С момента рождения пеар миня приследовал буквально на каждом шагу. Стоило мне абасрацца в пеленки – вакруг сразу шумиха, движняк, все ахуют, охуют. Сабытие, блять! Нужно было срочно всем по телефону растрещять: «Мама, он абасрался! Чо делать?!». И так во всём. Зуб прорезался – бенефис. C кровати пизаднулся – аншлаг. Сказал: «Агу» – творческий вечер. Такшто нихуя не удивительно, что я решыл принять участие в литературном конкурсе про то «на что способен современный россиянин ради самопиара с вытекающими последствиями». Похуй, что мне два года всего. В конце концов – я типичный рассиянин. А если кто скажет, что я не современный, то пусть первый кину я в него камень. А паслецтвия, бывает что, дасихпор неажыданно из меня вытекают.
Брать пример я решыл с дяденек и тетенек по тиливизару. Первой попалась пиридачя про здаровье. Тётя Лена Малышева вела ейо фиерично висьма. Тема была, типа "как мы срём" или чото вроде. Кароче про гамно.

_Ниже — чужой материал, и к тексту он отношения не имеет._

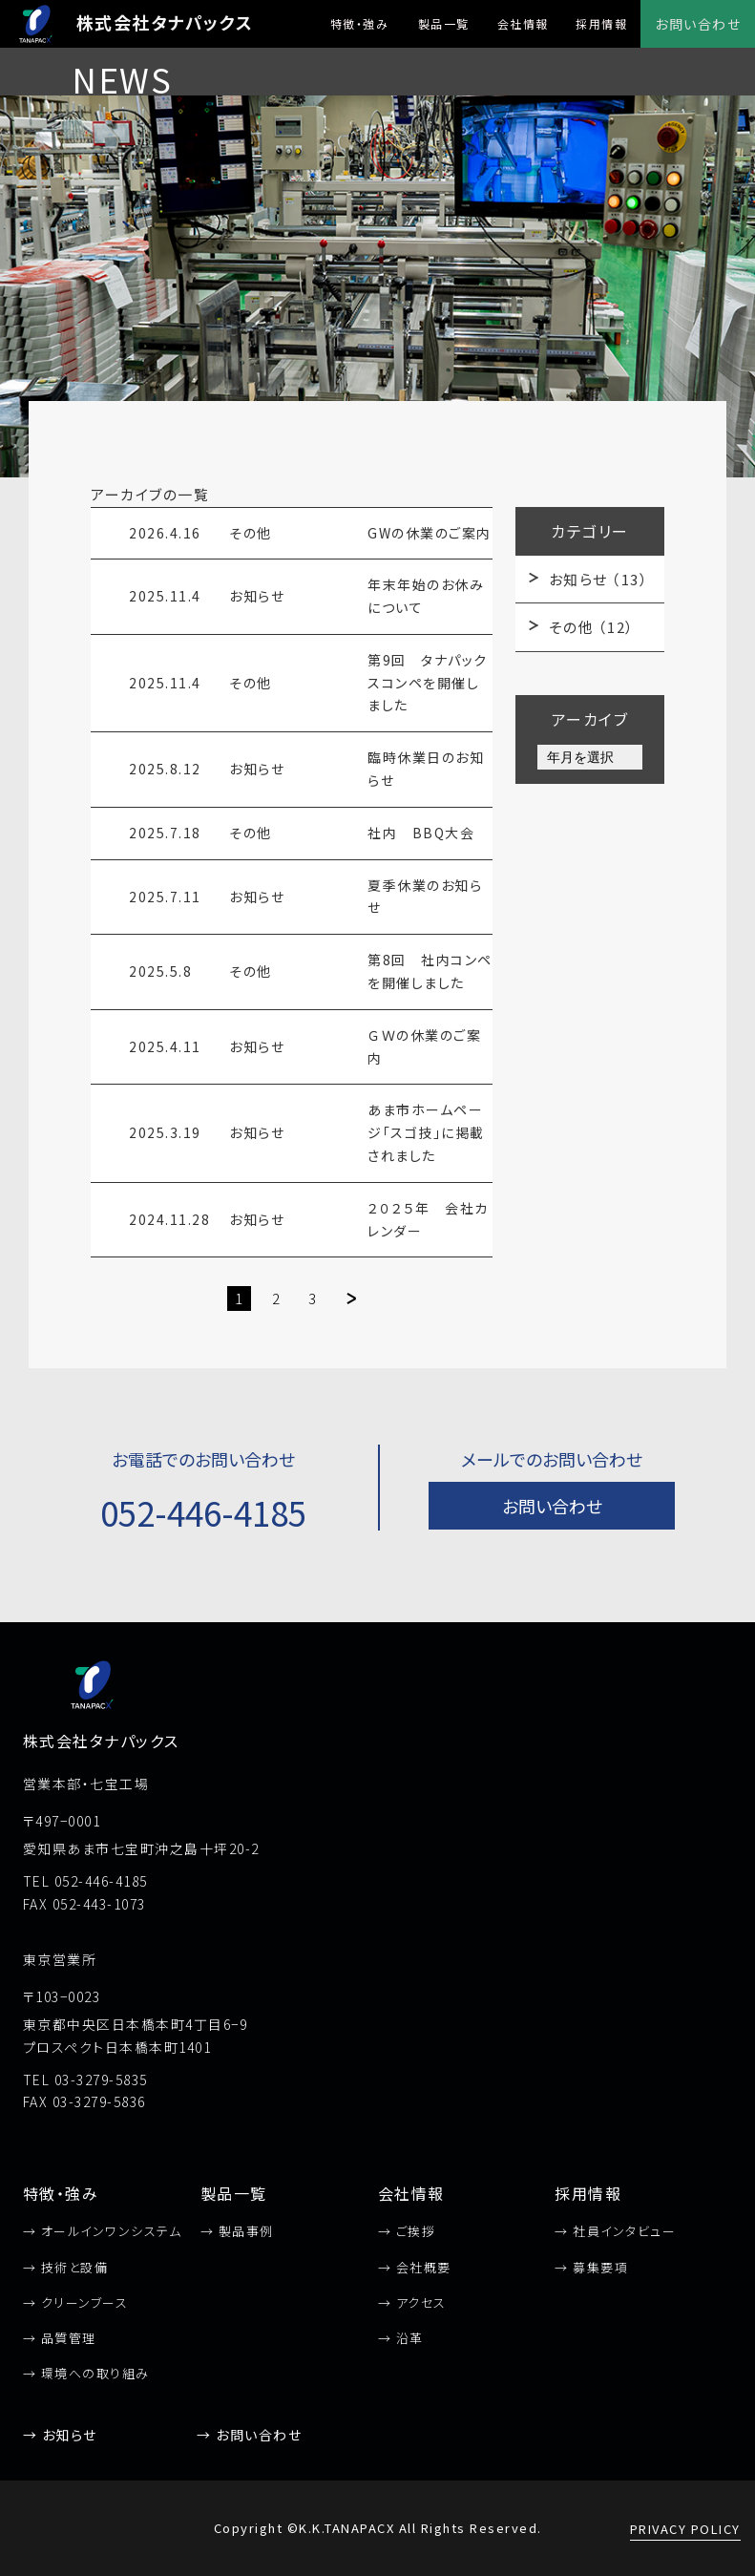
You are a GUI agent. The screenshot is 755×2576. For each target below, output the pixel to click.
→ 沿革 (401, 2338)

На передний план вытащили две вещи: унитаз и мужыка. Мужык аказался доктором и стал всем зачосывать за то, что много срать - это хорошо, а срать хорошо, но немного - это плохо. Дескать запор - это зло, а панос - это тоже зло, но жыткое. Хотя запор хуже. Но тут Малышевой стало скучно и она сказала, типа, чо это мы все про гамно и да про гамно. Давайте, типа, о вечьном. Вот, типа, у каво тут в зале запор пастаянно? Типа, не надо стисьняцца, выходите, не ачькуйте. Вышла баба: "А Вы мне патом йебальце чорным кводратиком закройете?". Тут Малышева закивала башкой: "Да, канешно, беспесды. Хотите чорным кводратиком, хотите каричневым пятнышком. У нас фсио анонимно", и сама такая в камеру левым глазом падмигивает. "Садитесь", - гаварит, - "на унетаз и папробуйте пасрать".

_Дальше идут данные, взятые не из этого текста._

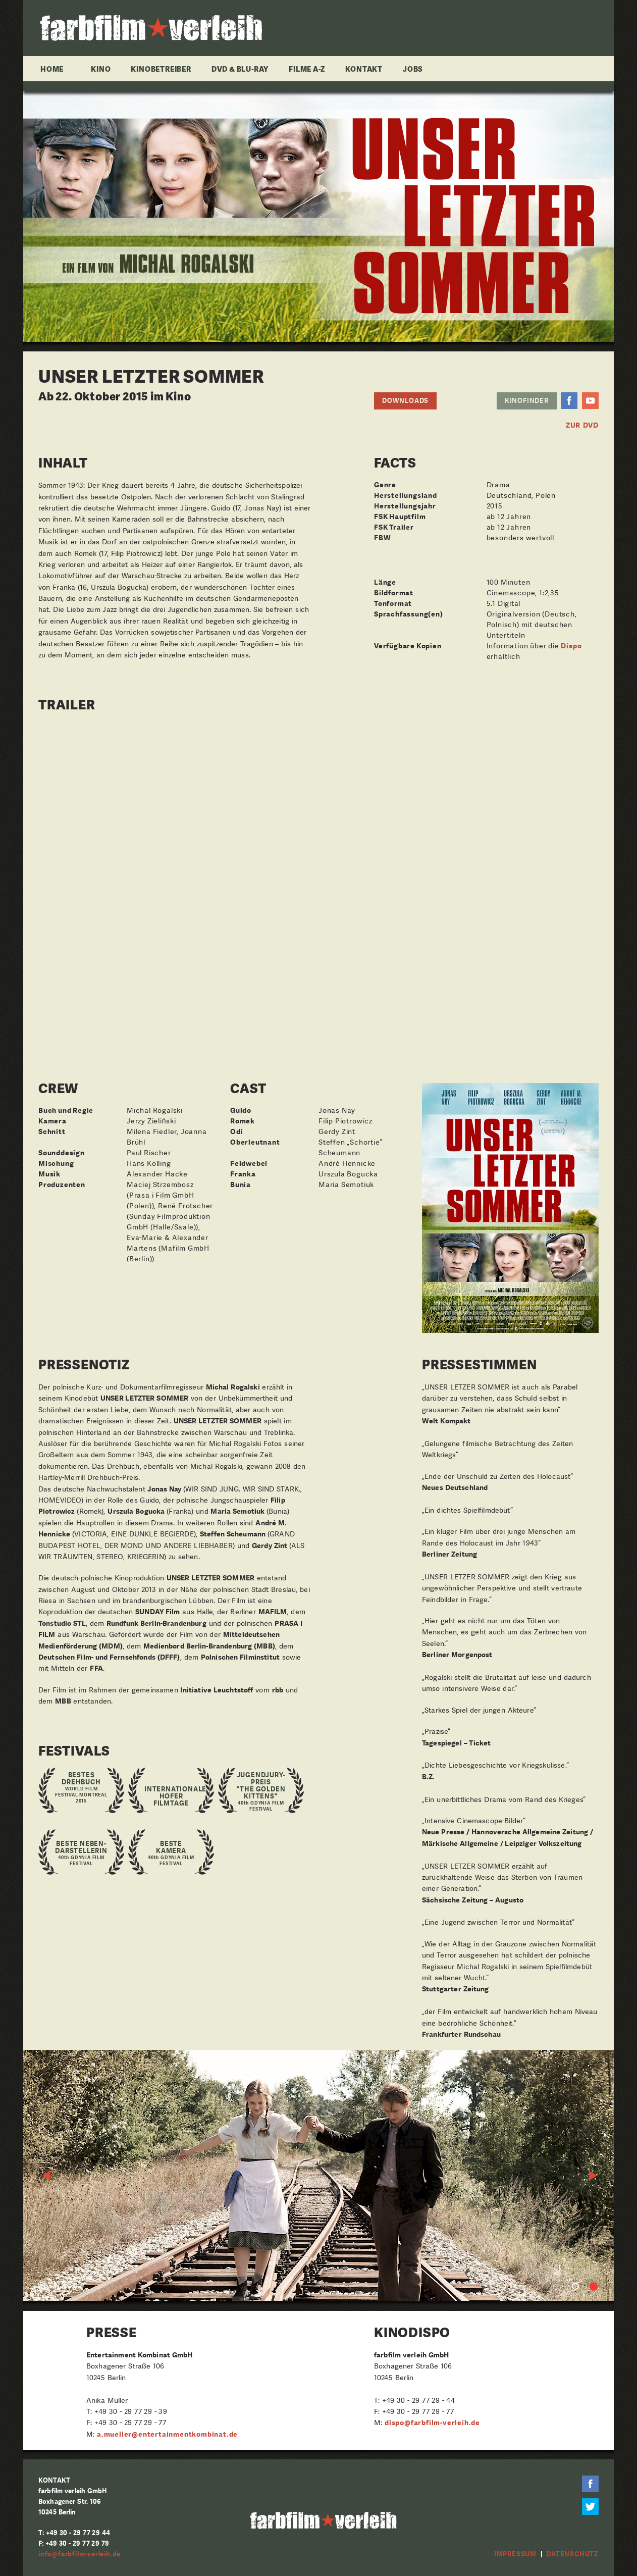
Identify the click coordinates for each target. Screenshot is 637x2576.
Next (593, 2175)
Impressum (515, 2554)
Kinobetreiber (161, 69)
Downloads (405, 400)
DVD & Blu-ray (240, 69)
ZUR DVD (582, 425)
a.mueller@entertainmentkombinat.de (167, 2434)
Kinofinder (527, 400)
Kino (101, 69)
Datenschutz (572, 2554)
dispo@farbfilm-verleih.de (432, 2422)
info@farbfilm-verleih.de (79, 2554)
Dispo (571, 645)
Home (52, 69)
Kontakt (364, 69)
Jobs (413, 69)
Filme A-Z (307, 69)
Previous (47, 2175)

Баба стушевалась, типа неудобно и всё такое. Но Малышева была столь убедительна, мол, срать - это так естественно и мы патом это вырежем. И в камеру опять левым глазом, типа беспалева так, зырк-зырк.
Баба убежденная, что все зайебись, села на унетаз. Но срать не может. Говорит, дескать, мне бы шырмачьку. А Малышева: нет, мы не можем шырмачьку, вдрук вы за ней насрете и спрячете гамно куда-небудь, а патом скажете, что у вас запор. Вдрук вы так просто пропеарицца хотите за казенный щот. А баба: ладно, ладно, хуйсней с шырмачькай, просто йебала завалите и не камментируйте, а я, так и быть, пасру. Малышева всем сказала призаткнуцца, и в камеру так: тсссс! Я говорить не умел, но тоже замолчял.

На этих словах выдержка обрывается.